Key factors that impact transition

Previous systematic reviews of drivers and barriers to clean-cooking transitions (including those involving clean fuels other than LPG) were reviewed to identify predictors of transition choice18,23,24,30,39,40. In addition, we also reviewed recent Ghana-specific clean-cooking studies17,20,41,42,43,44. We identified 13 common factors, which include eight household-level socio-economic factors, three household-level behavioural factors and two community-level factors (Table 1). Please refer to Supplementary Notes1 and 2 for the details on why these predictors (independent variables) were selected and how the survey data were processed for final analyses.

Table 1 Key transition factors

Variation in LPG use and transition predictors

We conducted a nationwide in-person survey of the primary cook in 7,389 households across all 16 administrative regions of Ghana relying on the Ghana Statistical Service’s enumeration areas (EAs), which are used for collecting Ghana’s national census data. The Methods section provides details on the sampling design.

We find that 7,276 (98.5%; urban: 3,468; rural: 3,808) reported their primary cookstove (Table 2). About 90% of the respondents (primary cooks) were female. The median age of the primary cook and the household head is 37 and 45 years, respectively. About 73%, 7%, 10% and 10% of respondents were in stages 1 (no LPG use), 2 (non-primary), 3 (primary) and 4 (exclusive), respectively. Average household characteristics vary considerably across the stage of LPG use. About 80% of exclusive LPG users lived in urban areas; in contrast, only 37% of exclusive solid fuel users (stage 1) lived in urban areas. Among households exclusively cooking with LPG (stage 4), 67% of primary cooks had completed some level of higher education (secondary, vocational or university) compared with only 10% of households with no LPG use.
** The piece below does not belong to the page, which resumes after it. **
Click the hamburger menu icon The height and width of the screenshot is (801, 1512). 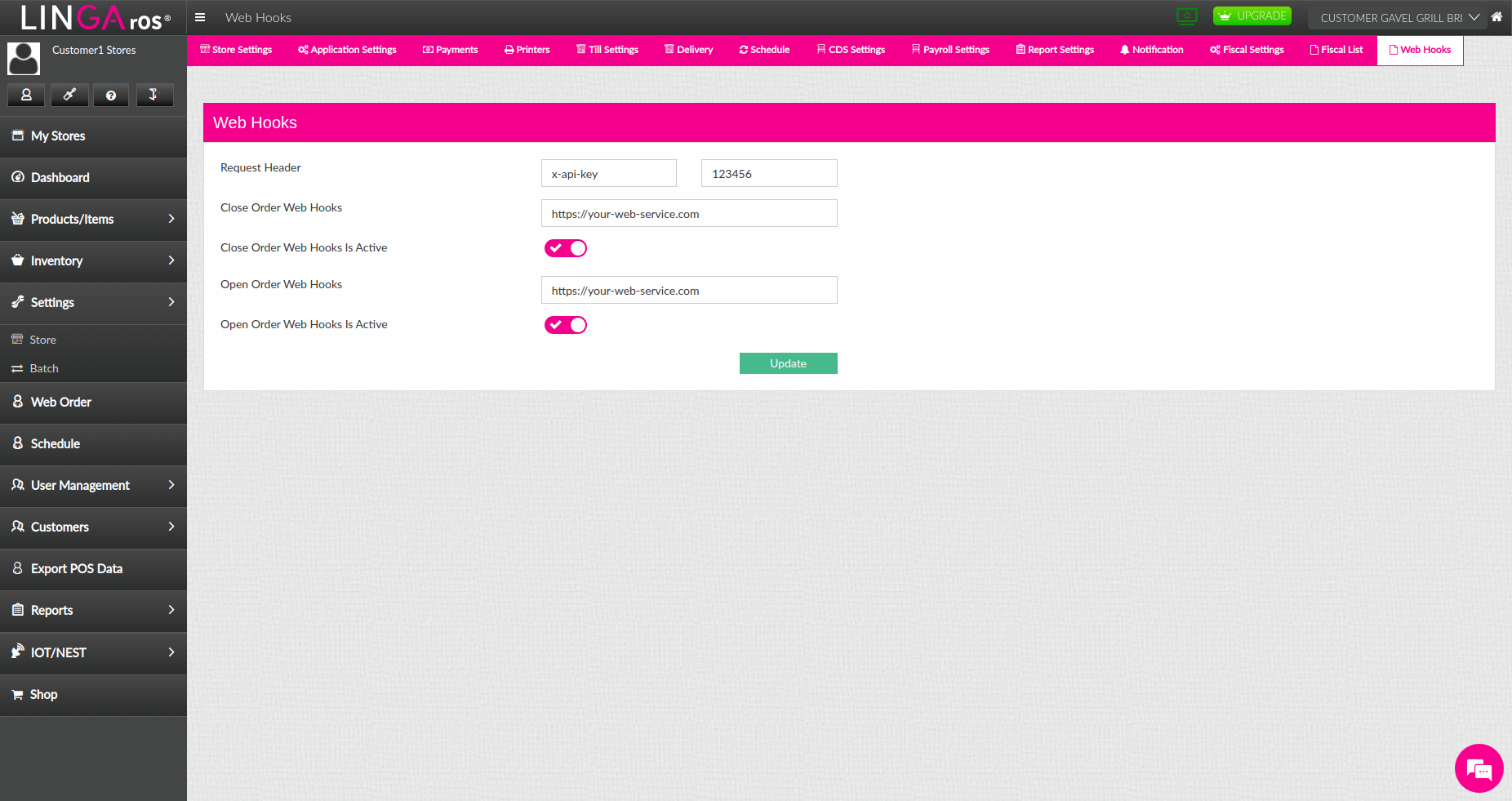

We also observe notable stacking phenomenon across respondent categories across geographies with different fuel mix (Supplementary Note 3).

Table 2 Key economic and demographic characteristics of respondents by LPG use stage

Notably, some observable factors (listed in Table 1) can serve as proxies and often co-vary. For example, urbanicity is associated with numerous different factors that may affect both demand and supply of LPG: compared with their rural counterparts, urban households may be more likely to earn income in cash, have access to LPG suppliers and interact with a network of peers that includes more LPG users. We note this as a caution for interpretation upfront and return to it in our discussion of the results (see for example Heltberg on the role of supply side factors in shaping clean-cooking decisions)45. We present additional descriptive plots, including broken out by geographic region, in Supplementary Figs. 1 and 2.

We analyse different observable factors associated with LPG use in the literature. The results (here and elsewhere in the manuscript) should not be interpreted as causal; omitted variables and reverse causality mean that they are associations. In the conclusion, we discuss potential approaches to isolating causal relationships.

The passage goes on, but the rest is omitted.